Finite dimensional Hamiltonian system related to Lax pair with symplectic and cyclic symmetries

TL;DR

This paper constructs finite dimensional Hamiltonian systems from 1+1D Lax pairs with symplectic and cyclic symmetries, proving their integrability and linking solutions to original PDEs, exemplified by the hyperbolic $C_n^{(1)}$ Toda equation.

Contribution

It introduces a unified approach to derive finite dimensional Hamiltonian systems from Lax pairs with symplectic and cyclic symmetries, establishing their Liouville integrability.

Findings

Finite dimensional Hamiltonian systems are constructed from the Lax pair.

Liouville integrability of these systems is proved.
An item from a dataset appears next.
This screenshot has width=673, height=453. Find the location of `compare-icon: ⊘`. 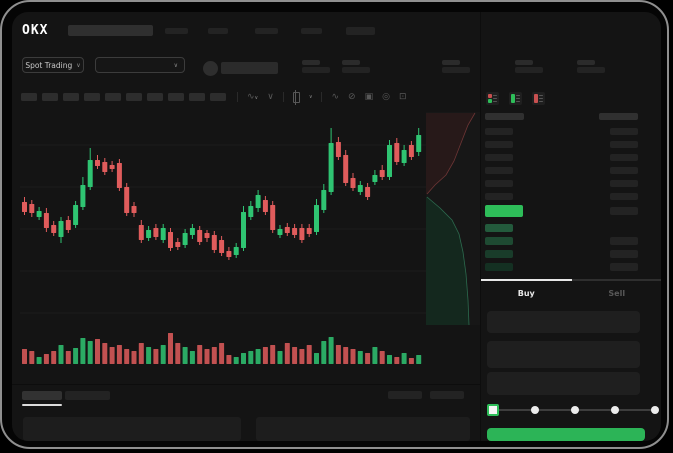

compare-icon: ⊘ is located at coordinates (352, 97).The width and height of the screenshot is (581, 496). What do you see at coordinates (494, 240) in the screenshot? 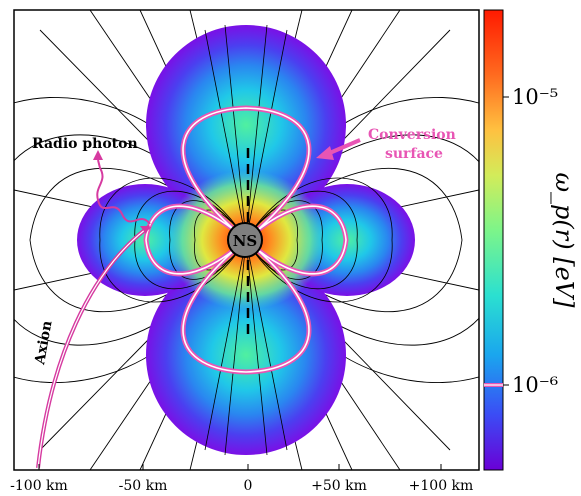
I see `colorbar-gradient` at bounding box center [494, 240].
Solutions of these systems correspond to solutions of the original PDE.

Abstract

For the 1+1 dimensional Lax pair with a symplectic symmetry and cyclic symmetries, it is shown that there is a natural finite dimensional Hamiltonian system related to it by presenting a unified Lax matrix. The Liouville integrability of the derived finite dimensional Hamiltonian systems is proved in a unified way. Any solution of these Hamiltonian systems gives a solution of the original PDE. As an application, the two dimensional hyperbolic $C_n^{(1)}$ Toda equation is considered and the finite dimensional integrable Hamiltonian system related to it is obtained from the general results.